The microtransactions, though. Like every other card-based game I can think of, Halo Wars 2 lets players buy card packs, for about a dollar per pack. The highest-priced package is technically the “best deal,” netting you 135 packs for the low, low cost of a hundred freaking dollars.
Packs are also earned for playing, sure, but the point is that it’s easy (and encouraged) for players to buy their way up to the best units. Am I surprised the game took this route? Nah. It’s money on the table otherwise. But I can still object to it, and object I do. I really enjoy Blitz Mode, but in such a tactical game, with so much reliant on deck construction, I find myself turned away at the idea of facing people who aren’t necessarily better, but have just spent more—especially with Blitz-centric DLC in the pipeline.
The one saving grace in this is that you can play Blitz Mode co-op, a la Halo’s Firefight—itself a reskin of Gears of War‘s Horde Mode. This takes away the deck advantage, making it more about wave-based survival. In my opinion this is the best offering in Halo Wars 2, and the one I’ve found most engaging, trying to beat my own score on the ladder.

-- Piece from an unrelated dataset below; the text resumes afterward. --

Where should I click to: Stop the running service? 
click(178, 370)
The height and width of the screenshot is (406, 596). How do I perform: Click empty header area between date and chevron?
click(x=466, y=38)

It’s also the one, coincidentally, with the most longevity. Halo Wars 2 is an Xbox Play Anywhere title, meaning if you own it for Windows 10 you also own the Xbox One version. There’s no cross-play though, presumably because a mouse-and-keyboard user would kick the teeth out of a gamepad user in a multiplayer RTS. I imagine the Windows 10 version isn’t going to sell nearly as well though, which means multiplayer might be dead within a matter of months. Maybe a year? I’m no prophet, but I’ve seen the way these things typically go and it’s not pretty. Something to keep in mind.
Bottom line
And remember, beyond those gameplay gripes, there’s also a host of performance issues and control scheme issues, which (again) you can find in PCWorld’s Halo Wars 2 review-in-progress from last week. Suffice it to say: The game doesn’t quite nail everything you’d expect from a PC RTS, though it does a decent-enough job I’m not too frustrated.
Halo Wars 2 is just a perfectly average release in a genre suffused with perfectly average releases nowadays. I think every RTS fan is waiting for “That Game,” the one that’ll turn it all around and make us RTS believers again. I know I’m waiting for that moment. Halo Wars 2 isn’t it. It’s competent, it’s shiny, and it’s got the Halo universe to draw people in, but there’s nothing so “Oh wow it’s brilliant!” about this package to really get excited. The one aspect that should do that is Blitz Mode, and it’s hampered by the small PC multiplayer population and the nakedness of its Pay-To-Win-esque systems.
On consoles, where the RTS genre is woefully underrepresented, I expect people will be a bit more impressed by Halo Wars 2. But on PC, it’s just another sign of a fading king.